## Start Data lines

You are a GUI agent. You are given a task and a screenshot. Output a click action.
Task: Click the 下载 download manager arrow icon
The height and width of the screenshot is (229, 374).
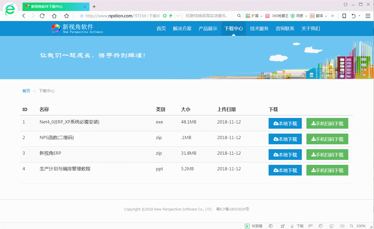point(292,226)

## End Data lines
## Start Data lines

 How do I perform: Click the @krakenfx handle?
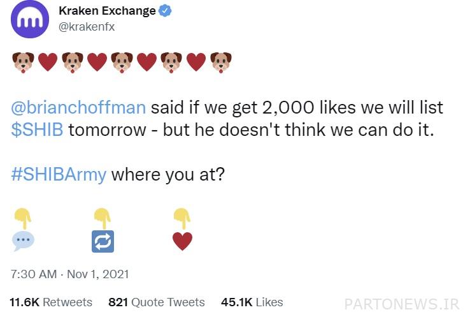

## End Data lines

Give the lines from the one containing "You are a GUI" to the one containing "point(292,226)", both included, as a JSON list of strings with one string per line and no blank lines. Leave the pictures out.

Full solution:
[
  "You are a GUI agent. You are given a task and a screenshot. Output a click action.",
  "Task: Click the 下载 download manager arrow icon",
  "The height and width of the screenshot is (229, 374).",
  "point(292,226)"
]